The software world is never short of security vulnerabilities. Recently, PicoC Version 3.2.2, a popular lightweight C interpreter for embedded systems, was discovered to have a heap buffer overflow vulnerability. The issue, tracked as CVE-2022-44319, was found in the StdioBasePrintf() function within the cstdlib/string.c file when called from ExpressionParseFunctionCall(). In this post, we'll go over the details of this vulnerability, including code snippets, original references, and exploit details.
An Overview of the Vulnerability
The vulnerability in question is a heap buffer overflow, which occurs when a program writes data past the end of a buffer (a contiguous block of memory), potentially causing a crash, data corruption, or even allowing an attacker to execute arbitrary code remotely. Heap buffer overflows are especially dangerous in microcontroller environments since they may cause the entire system to fail or be hijacked by an attacker.
In PicoC version 3.2.2, the vulnerability lies in the StdioBasePrintf() function in the cstdlib/string.c file. The problem arises when the function is called from the ExpressionParseFunctionCall() function.

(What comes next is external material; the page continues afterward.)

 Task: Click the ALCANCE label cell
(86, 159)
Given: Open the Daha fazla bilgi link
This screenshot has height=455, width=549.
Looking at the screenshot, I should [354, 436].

The problem exists in the StdioBasePrintf() function, specifically in this code snippet
struct ParseState Parser;
va_list Args;
struct Value *ReturnValue;
struct ValueType ReturnType;
char *FormatPtr;
// ...
ReturnType = ExpressionParseFunctionCall(&Parser, Function,ReturnValue, Args);
/* we cheat here and reference the stack from this position... don't stack any data too close to Args */
FormatPtr = (char *)Args[];
ReturnValue->Type = &Parser->pc->CharType;
LValueFromString(ReturnValue, FormatPtr);
With this code snippet, the FormatPtr variable is assumed to point to an appropriately formatted buffer, which would be safe to pass to the remainder of the StdioBasePrintf() function. However, there is not enough checking in place to ensure this buffer size is valid.
Exploit Details
First, let's understand how the vulnerability can be exploited. An attacker who can provide an excessively large buffer could surpass the internal limits of allocated memory, making it easier for them to gain control of the system. Let's consider a scenario where an attacker can provide a buffer to the function with a size larger than the available memory. The buffer will not fit in the allocated memory, and a heap buffer overflow will occur.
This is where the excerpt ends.